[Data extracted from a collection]

————————

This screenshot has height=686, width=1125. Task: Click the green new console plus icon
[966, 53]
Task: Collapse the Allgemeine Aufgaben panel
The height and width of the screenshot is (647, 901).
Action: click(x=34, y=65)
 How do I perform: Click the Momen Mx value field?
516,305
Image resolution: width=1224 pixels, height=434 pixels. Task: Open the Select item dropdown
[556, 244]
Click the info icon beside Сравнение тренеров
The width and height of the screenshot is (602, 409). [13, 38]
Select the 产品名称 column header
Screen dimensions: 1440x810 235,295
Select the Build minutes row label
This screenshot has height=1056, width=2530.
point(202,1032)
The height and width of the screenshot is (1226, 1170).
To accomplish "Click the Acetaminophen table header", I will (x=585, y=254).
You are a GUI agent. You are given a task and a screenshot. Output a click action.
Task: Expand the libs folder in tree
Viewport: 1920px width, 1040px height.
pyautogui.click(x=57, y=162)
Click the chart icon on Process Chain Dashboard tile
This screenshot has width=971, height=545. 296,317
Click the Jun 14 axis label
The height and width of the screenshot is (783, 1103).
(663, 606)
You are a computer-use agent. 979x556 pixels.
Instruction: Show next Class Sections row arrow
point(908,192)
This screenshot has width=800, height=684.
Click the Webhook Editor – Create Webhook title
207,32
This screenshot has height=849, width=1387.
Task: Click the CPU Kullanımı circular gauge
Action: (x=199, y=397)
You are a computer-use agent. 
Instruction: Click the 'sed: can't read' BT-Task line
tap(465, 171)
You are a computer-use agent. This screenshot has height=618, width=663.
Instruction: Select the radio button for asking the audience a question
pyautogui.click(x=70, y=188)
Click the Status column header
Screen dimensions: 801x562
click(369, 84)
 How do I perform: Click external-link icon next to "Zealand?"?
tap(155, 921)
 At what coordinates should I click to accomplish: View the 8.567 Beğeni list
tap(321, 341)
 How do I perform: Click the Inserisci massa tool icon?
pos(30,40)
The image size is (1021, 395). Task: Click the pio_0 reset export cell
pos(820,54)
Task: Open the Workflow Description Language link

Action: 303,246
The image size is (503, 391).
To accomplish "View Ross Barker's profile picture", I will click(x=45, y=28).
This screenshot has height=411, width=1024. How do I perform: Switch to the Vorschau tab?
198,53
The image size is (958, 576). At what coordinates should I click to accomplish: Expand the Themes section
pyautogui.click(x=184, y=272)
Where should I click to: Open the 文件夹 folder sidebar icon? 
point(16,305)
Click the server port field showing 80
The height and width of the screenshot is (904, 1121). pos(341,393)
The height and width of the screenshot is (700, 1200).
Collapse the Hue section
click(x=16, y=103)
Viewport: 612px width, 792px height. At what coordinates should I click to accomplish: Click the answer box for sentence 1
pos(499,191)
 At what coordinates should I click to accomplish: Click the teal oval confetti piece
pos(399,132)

————————

* _ABOUT THIS TASK_
In the entries above, find each line with the word "computer" and return it.

* _SOLVED EXERCISE_
You are a computer-use agent. 979x556 pixels.
You are a computer-use agent. 
You are a computer-use agent. This screenshot has height=618, width=663.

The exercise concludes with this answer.